Abe had never realized the significance of that until this instant, and it gave him hope his mother would accept what he was about to tell her. “I’m seeing Sarah again,” he said, knowing there really was no way to build up to it.
Putting down her teacup with a rattle, his mom stared at him before taking a deep breath. “I can’t say I’m surprised. What you and Sarah had, it was special.” A frown, her next words not what he would’ve expected. “You hurt that girl, Abe. I love you, will always love you, but I saw her light dim day by day in the time she was with you.”
Abe flinched. “I’m not that guy anymore.” A self-protective asshole pushing away the best thing in his life out of fear that she’d die on him too, leave him in the most final way. “She’s pregnant. The baby’s mine. Ours.”
Diane Bellamy had reached for her teacup again, was just picking it up when he spoke. The cup dropped to the gritty stone below their feet with a crash, shattered. Ignoring it, his mother asked, “How far?”

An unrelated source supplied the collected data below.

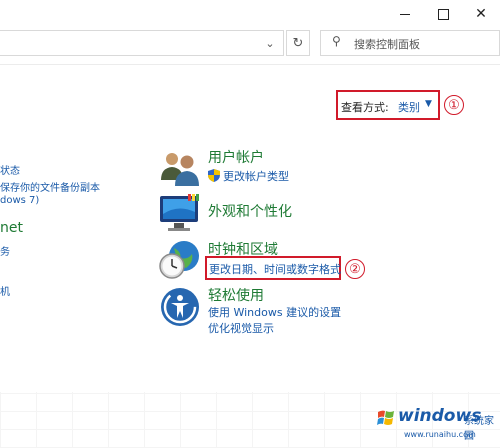 This screenshot has height=448, width=500. What do you see at coordinates (256, 176) in the screenshot?
I see `link-change-account-type: 更改帐户类型` at bounding box center [256, 176].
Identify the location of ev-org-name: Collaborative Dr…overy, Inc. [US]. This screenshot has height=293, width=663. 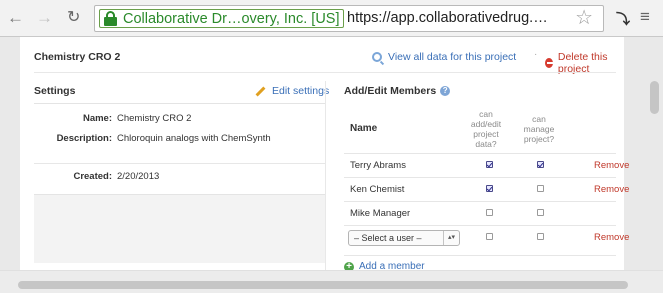
(232, 18).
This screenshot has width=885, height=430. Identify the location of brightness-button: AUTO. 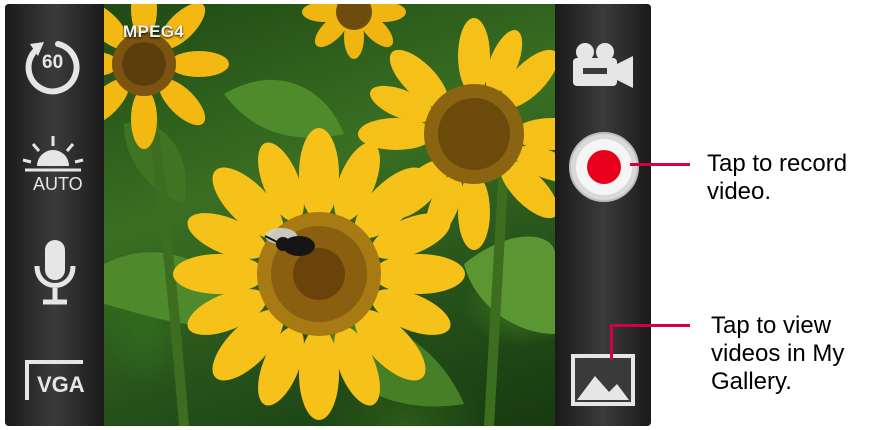
(53, 166).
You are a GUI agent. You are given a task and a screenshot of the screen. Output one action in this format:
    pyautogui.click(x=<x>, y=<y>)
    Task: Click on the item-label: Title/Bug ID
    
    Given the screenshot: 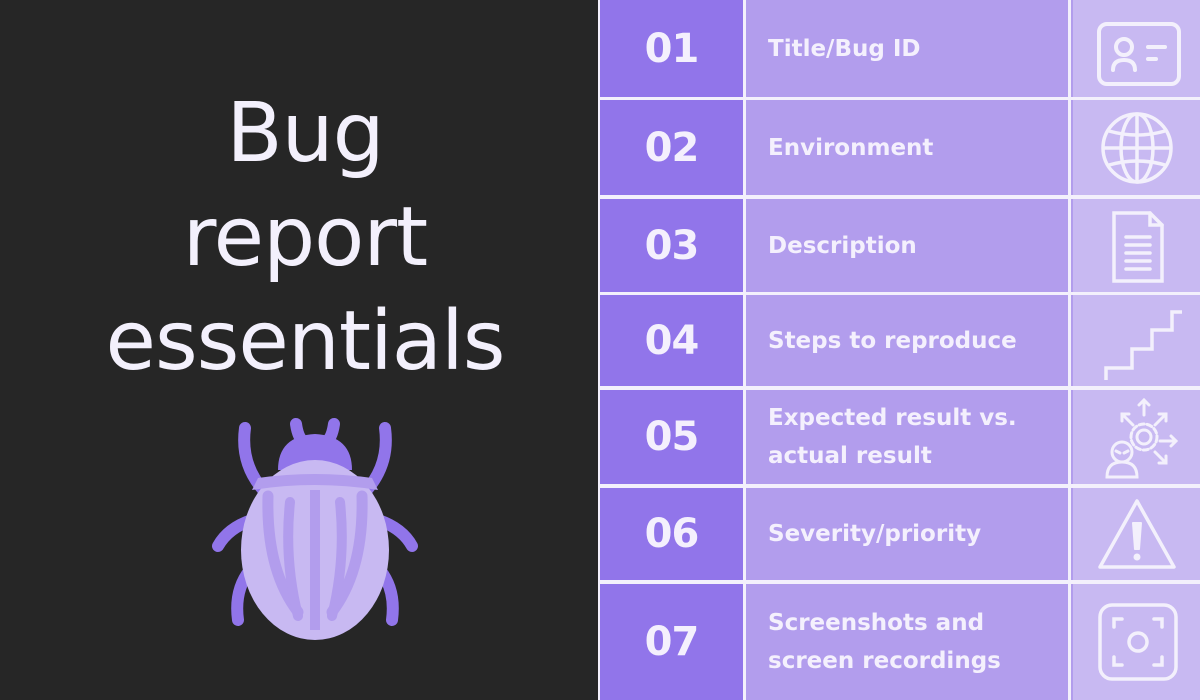 What is the action you would take?
    pyautogui.click(x=907, y=48)
    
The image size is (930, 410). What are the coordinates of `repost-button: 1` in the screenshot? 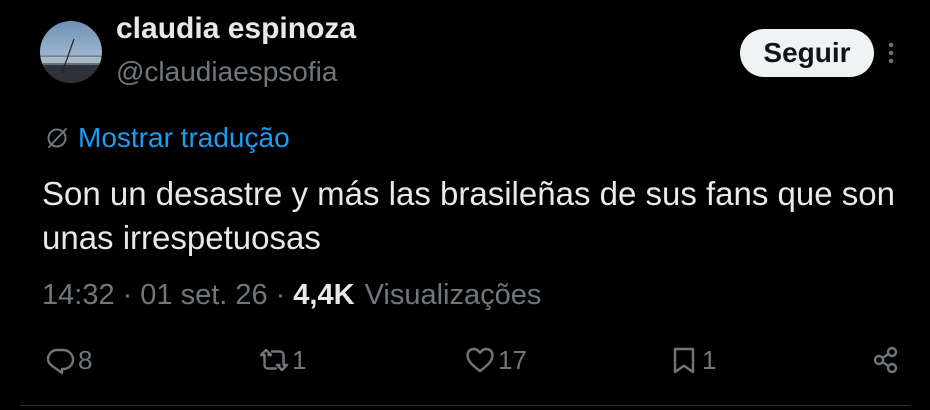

“Not far. But Sarah keeps doing that thing with her hand”—he demonstrated the protective action that caught him in the heart each and every fucking time—“so some paparazzo’s going to catch it soon. I wanted you to know before that.” And he’d wanted to tell her before he picked up Sarah for dinner, so that if her reaction was negative, he could shield Sarah from it.
Drawing herself up, his mother frowned at him. “I want to see her.” It was a demand. “She never came to me after you two blew up because I kept my distance in an effort to give you both your privacy. I didn’t want to be an interfering mother-in-law.”
Grabbing his mostly untouched tea, she drank it down, then put the teacup back in its saucer. “This
time around,” she said, her tone brooking no argument, “I want her to know she can count on me. Even if it’s my son she’s angry at.”
Getting up, Abe lifted his mom off her feet, squeezed her into a bear hug.
“Abraham,” she said. “Put me down at once!”
Abe held her for a minute longer. “Thank you,” he said afterward, his voice hoarse. “Sarah needs a mom on her side.” And his mom was the best advocate anyone could ever have.
CHAPTER 28
SARAH WAS STILL SITTING around in sweatpants and a T-shirt even though Abe was supposed to pick her up in less than an hour. She’d woken early to take care of work matters so she’d have plenty of time to prepare, yet here she was. At least she’d showered and brushed her hair. She hadn’t done anything else however, and now she was rapidly running out of time to dry and straighten it. But her guts were twisted into a panic.
Abe’s mom was going to hate her for coming back into his life.
She swallowed, put a trembling hand to her forehead, dropped it a second later. “You can deal with this, Sarah.”
Only she wasn’t sure she could: it wasn’t just about Abe and their baby, it was about how much Sarah respected Diane Bellamy. To be rejected by her…
Buzz.
Sarah jerked at the sound of the gate buzzer and, jumping to her feet, ran to the window that overlooked the front of the house. Abe’s black SUV stood at the gate. Groaning, she found her keys and used the remote to open the gate for him before padding downstairs and opening the door to step out onto the stoop. Flossie zipped out in joyous, tail-wagging welcome.
“You’re early!” she called out to him as he opened his door. “I’m not ready.”
He threw her a gorgeous grin, gave Flossie a quick pat. “You look perfect.” Then he ran around to open the passenger door.
Sarah froze.
This was not how she’d planned to meet Abe’s mom for the first time since the divorce, with her hair barely brushed and wearing an old white tee over gray sweatpants that had a hole in one knee. She never wore them except when doing things like cleaning the garage or weeding.